Ah, on l’aura attendu ce nouvel Aussitôt Mort. L’excellent EP ‘6 songs‘ sorti fin 2006 rassemblant leurs titres enregistrés sur différentes démos et splits avait révélé le screamo-hardcore profond et inspiré des Caennais. Mais début 2008, patatra : le chanteur, Greg, se fait virer du groupe pour laisser sa place à… personne. Un groupe de screamo sans chanteur, ça l’a fout mal. Qu’à cela ne tienne, les 4 membres restants de Aussitôt Mort continuent leur chemin, et sortent en cette fin d’année leur premier véritable album, ‘Montuenga‘.
Dès la première écoute, un constat s’impose : jouer sans chanteur implique des changements, et Aussitôt Mort ne déroge pas à la règle. Le quintet au hardcore nerveux et hurlé jouant des morceaux plutôt courts est devenu un quartet essentiellement instrumental au rock lourd et travaillé dont les chansons s’étirent sur plus de six minutes. Pour autant, le groupe n’a pas fondamentalement changé de registre. On retrouve les riffs entêtants, les effets aériens et breaks dévastateurs qui enchantaient déjà dans les premières démos du groupe. Plutôt que de se contenter de composer des chansons d’emo-hardcore comme auparavant, les quatre caennais ont décidé de poser leurs ambiances, et se laisser aller à quelques expérimentations. Grand bien leur en a pris, le résultat est bluffant. Les mélodies sont de toute beauté, comme magnifiées par l’ambiance lourde et puissante imprimée par la section rythmique.

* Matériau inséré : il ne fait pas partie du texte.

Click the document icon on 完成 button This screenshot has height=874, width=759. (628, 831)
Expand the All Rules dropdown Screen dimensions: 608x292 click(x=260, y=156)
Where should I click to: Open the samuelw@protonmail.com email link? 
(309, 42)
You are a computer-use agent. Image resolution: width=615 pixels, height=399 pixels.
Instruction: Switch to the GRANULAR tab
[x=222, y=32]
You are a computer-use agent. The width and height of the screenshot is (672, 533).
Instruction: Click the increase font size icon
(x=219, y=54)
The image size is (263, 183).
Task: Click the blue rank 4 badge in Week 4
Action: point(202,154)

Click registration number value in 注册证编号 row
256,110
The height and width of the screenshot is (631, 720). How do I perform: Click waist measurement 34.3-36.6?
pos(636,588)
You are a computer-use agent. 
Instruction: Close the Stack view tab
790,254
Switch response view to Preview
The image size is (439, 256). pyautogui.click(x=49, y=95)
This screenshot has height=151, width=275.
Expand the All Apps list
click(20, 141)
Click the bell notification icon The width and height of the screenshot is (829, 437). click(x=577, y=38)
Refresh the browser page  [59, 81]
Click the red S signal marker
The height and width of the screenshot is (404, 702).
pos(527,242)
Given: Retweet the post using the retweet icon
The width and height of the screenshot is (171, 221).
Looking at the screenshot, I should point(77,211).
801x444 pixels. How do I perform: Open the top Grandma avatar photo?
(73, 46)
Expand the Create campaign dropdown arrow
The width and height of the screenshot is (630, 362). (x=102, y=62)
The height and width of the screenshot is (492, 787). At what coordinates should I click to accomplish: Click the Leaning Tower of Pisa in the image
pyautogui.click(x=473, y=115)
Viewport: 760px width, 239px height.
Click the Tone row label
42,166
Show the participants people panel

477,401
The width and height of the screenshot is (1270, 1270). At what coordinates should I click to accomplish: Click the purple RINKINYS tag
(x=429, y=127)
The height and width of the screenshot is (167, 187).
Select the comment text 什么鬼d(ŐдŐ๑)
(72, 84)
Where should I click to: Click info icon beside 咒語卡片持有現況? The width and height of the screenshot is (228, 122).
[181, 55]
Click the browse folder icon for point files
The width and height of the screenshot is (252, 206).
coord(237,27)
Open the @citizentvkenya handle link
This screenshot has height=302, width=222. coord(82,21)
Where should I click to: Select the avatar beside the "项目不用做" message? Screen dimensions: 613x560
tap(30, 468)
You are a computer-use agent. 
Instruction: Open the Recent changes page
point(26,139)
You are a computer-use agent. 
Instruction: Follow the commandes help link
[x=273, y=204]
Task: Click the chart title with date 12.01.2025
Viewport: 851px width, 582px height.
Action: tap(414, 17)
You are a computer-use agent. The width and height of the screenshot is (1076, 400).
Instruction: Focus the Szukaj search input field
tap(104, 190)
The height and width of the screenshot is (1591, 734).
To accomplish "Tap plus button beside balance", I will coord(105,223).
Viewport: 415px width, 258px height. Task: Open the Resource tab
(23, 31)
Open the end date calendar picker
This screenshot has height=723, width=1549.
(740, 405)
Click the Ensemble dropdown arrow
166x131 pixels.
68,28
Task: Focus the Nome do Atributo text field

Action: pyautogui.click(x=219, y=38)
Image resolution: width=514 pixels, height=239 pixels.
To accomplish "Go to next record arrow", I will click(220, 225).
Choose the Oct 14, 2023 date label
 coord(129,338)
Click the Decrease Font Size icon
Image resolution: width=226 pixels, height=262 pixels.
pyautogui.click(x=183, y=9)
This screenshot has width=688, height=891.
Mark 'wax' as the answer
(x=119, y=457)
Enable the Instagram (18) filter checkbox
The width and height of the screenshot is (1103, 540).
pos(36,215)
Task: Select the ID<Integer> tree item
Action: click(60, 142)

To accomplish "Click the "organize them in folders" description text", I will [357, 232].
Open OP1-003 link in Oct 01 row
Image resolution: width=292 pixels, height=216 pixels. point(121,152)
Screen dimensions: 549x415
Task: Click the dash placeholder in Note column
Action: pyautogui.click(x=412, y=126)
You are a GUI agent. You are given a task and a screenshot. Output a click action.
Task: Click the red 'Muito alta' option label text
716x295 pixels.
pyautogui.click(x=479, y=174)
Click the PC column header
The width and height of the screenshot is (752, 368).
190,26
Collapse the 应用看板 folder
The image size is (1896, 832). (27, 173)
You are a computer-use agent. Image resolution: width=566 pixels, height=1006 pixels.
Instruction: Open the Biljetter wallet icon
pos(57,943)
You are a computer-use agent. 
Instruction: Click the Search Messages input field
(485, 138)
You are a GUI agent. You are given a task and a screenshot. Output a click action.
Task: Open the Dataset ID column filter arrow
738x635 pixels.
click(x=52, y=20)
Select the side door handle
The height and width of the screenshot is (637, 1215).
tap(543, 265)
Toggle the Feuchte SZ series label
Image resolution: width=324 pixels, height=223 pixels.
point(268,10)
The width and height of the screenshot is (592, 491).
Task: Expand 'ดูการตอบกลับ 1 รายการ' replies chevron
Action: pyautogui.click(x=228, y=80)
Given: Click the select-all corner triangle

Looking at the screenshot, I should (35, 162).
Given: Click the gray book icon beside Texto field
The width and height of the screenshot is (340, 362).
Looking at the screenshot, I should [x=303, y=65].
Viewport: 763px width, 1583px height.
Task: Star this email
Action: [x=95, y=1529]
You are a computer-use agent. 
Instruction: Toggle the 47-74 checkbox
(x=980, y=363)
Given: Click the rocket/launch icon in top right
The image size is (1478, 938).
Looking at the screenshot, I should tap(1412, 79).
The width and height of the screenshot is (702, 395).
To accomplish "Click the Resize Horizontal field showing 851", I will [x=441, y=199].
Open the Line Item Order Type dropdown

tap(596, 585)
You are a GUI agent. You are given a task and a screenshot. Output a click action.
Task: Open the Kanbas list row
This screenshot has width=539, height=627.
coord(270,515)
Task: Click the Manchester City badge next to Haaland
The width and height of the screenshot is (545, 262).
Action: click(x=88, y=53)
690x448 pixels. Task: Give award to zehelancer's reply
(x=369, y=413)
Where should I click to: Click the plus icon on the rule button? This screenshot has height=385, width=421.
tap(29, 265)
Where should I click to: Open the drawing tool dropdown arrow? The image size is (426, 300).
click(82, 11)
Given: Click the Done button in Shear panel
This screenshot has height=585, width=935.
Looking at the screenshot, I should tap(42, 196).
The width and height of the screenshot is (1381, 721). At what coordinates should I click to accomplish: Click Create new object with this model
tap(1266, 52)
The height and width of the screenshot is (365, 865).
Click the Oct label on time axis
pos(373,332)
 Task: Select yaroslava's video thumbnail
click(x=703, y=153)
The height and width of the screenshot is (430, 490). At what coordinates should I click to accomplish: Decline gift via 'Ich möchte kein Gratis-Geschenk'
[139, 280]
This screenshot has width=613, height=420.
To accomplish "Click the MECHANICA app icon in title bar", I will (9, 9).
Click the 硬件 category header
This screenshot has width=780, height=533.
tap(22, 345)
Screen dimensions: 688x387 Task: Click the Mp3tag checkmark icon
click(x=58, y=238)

Sur cet album, les titres purement instrumentaux sont tout simplement excellents. ‘Huit‘, à ce titre, est un petit chef d’oeuvre. Imaginez Archive dans les Desert Sessions. Non, imaginez plutôt entrer un trip zen éthéré alors que vous marchez au milieu d’une autoroute, au mépris du danger ambiant. Enivrant d’inconscience. C’est presque trop court, tellement on en redemande. ‘Le kid de la plage‘, autre titre instrumental, s’ouvre sur un thème enfantin sorti des films de Tim Burton, pour aboutir sur un riff abyssal digne de Year of No Light. Pour les autres chansons de ‘Montuenga‘, les parties vocales sont assurées par les guitaristes et le batteur. Sur la plupart des chansons, le chant se fait discret, le groupe se contentant de choeurs (‘On n’a qu’à dire qu’on s’en fout‘, ‘Mort Mort Mort‘) ou alors dilué dans le son des instruments (‘Le prophète du mal‘), ce qui est du plus bel effet. Par contre, il reste des réminiscences du Aussitôt Mort – ancienne formule : ‘Une heure plus tard‘ est volontairement moins puissante pour mettre bien le chant en avant, mais malheureusement la voix est bien trop fragile pour convaincre. De même, ‘Que le veilleur gagne‘, avec son son massif et son coté rentre-dedans, aurait mérité un meilleur chant.
‘Montuenga‘ regorge de surprises (violoncelle, xylophones, fantaisies rythmiques…) et les arrangements sont d’une qualité rare. Pourtant, le challenge était compliqué : réussir à proposer une musique cohérente après s’être séparé d’une composante quasi essentielle de leur musique. Bien qu’Aussitôt Mort ne se soit pas radicalement métamorphosé, les changements sont assez importants pour dérouter ceux qui connaissaient déjà le groupe auparavant, et il est possible que certains amateurs de chant screamo boudent cet effort. Peu importe. A l’heure du bilan, les Normands peuvent être fiers d’eux, ils ont réalisé une bien belle oeuvre.